Data shown:

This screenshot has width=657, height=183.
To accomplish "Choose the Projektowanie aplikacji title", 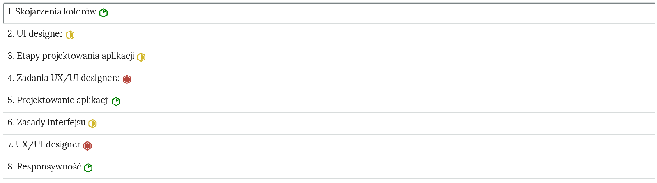I will coord(63,100).
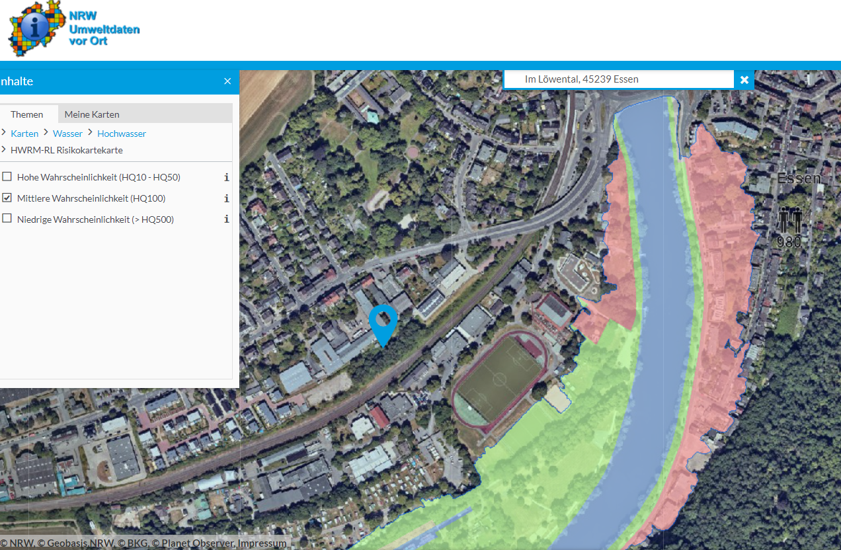Image resolution: width=841 pixels, height=550 pixels.
Task: Click the NRW Umweltdaten vor Ort logo
Action: [x=73, y=29]
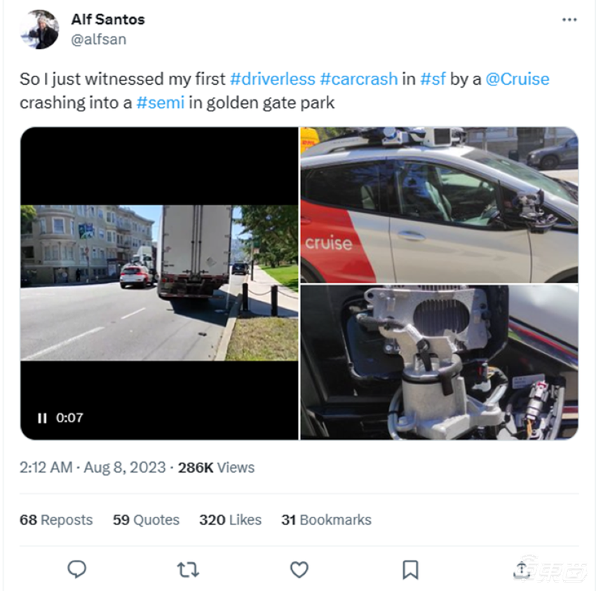Click the Alf Santos display name
The height and width of the screenshot is (591, 596).
click(x=108, y=20)
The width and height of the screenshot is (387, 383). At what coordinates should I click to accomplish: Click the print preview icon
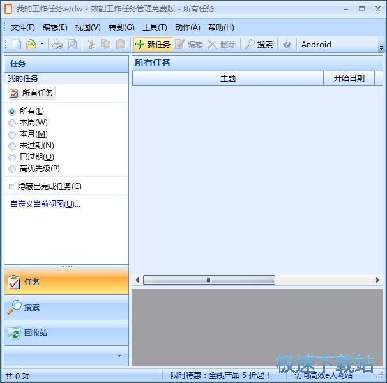(x=72, y=44)
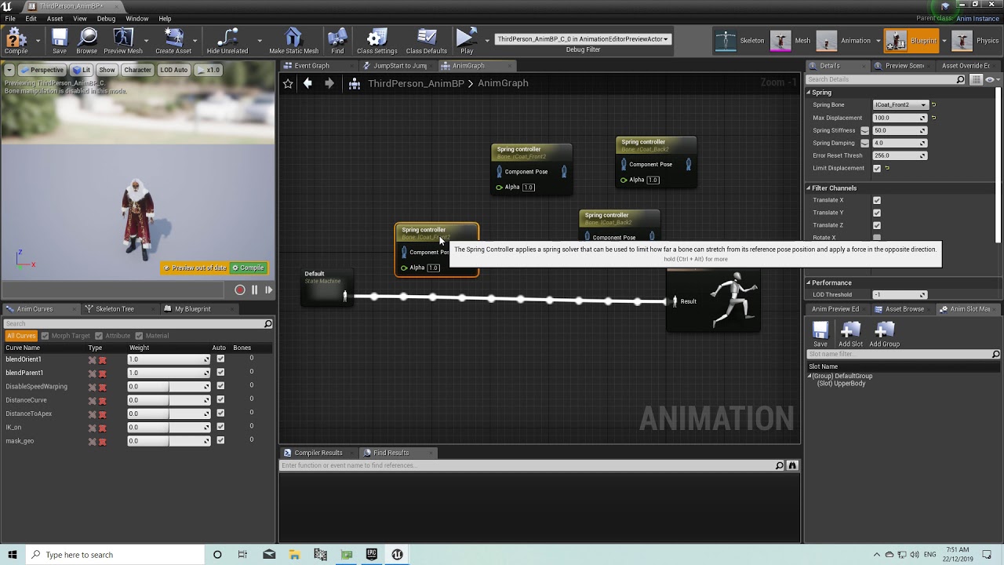Viewport: 1004px width, 565px height.
Task: Click the preview record button
Action: (240, 290)
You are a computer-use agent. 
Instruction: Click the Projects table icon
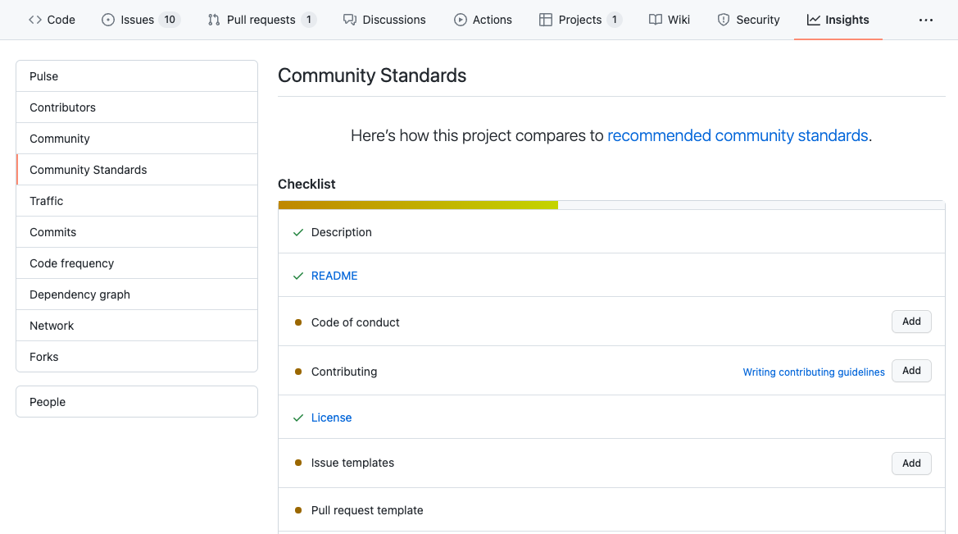click(x=546, y=20)
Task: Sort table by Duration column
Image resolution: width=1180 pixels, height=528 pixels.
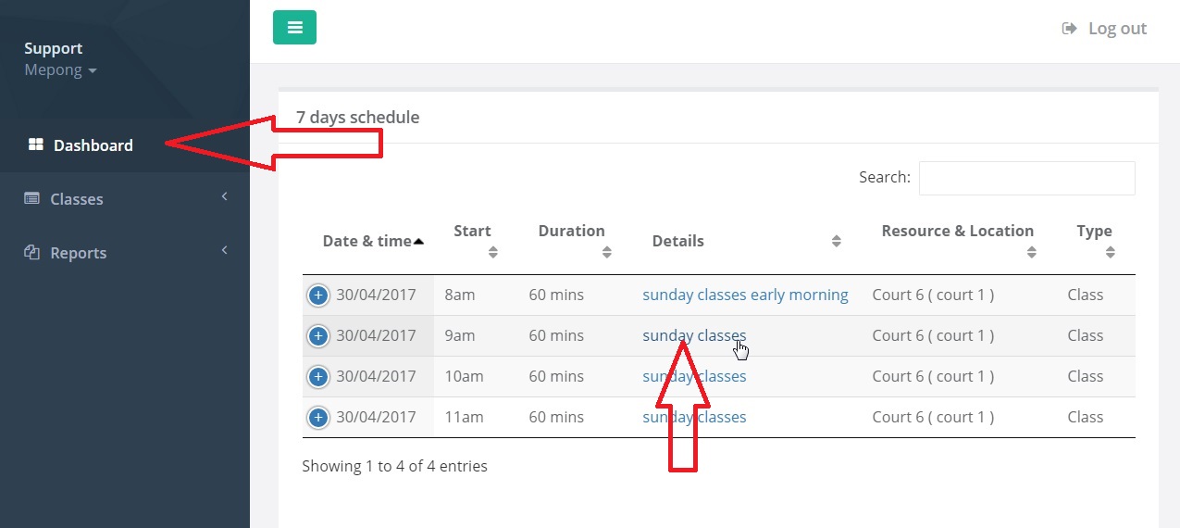Action: pyautogui.click(x=574, y=241)
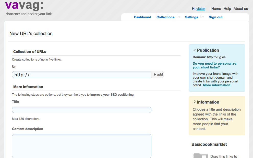Switch to the Dashboard tab

pos(142,17)
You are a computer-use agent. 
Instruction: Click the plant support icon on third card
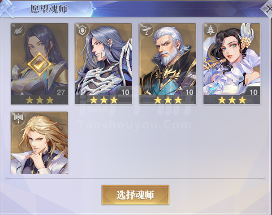146,30
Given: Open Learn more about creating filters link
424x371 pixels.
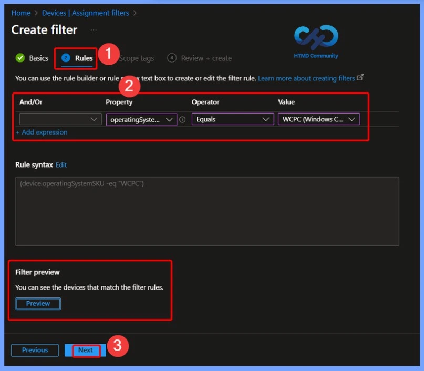Looking at the screenshot, I should click(x=306, y=78).
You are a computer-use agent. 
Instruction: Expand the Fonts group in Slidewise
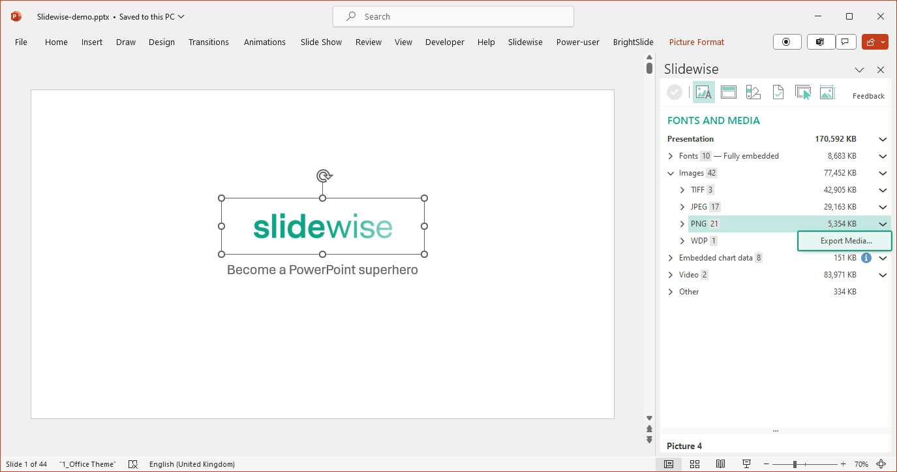[670, 156]
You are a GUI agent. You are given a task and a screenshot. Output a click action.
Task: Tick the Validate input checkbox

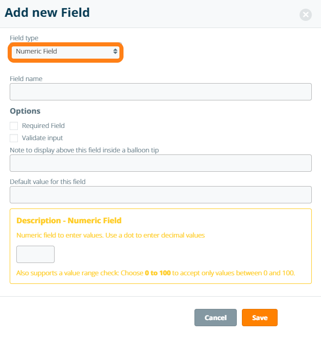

Exercise directions: Here the requirement is to restate exactly the line holding "424x371 pixels." and every later line through the end of the material, omitting pictures.

Worked solution:
424x371 pixels.
Looking at the screenshot, I should click(x=306, y=78).
You are a computer-use agent. 
Instruction: Expand the Fonts group in Slidewise
[670, 156]
You are a GUI agent. You are given a task and a screenshot. Output a click action.
Task: Tick the Validate input checkbox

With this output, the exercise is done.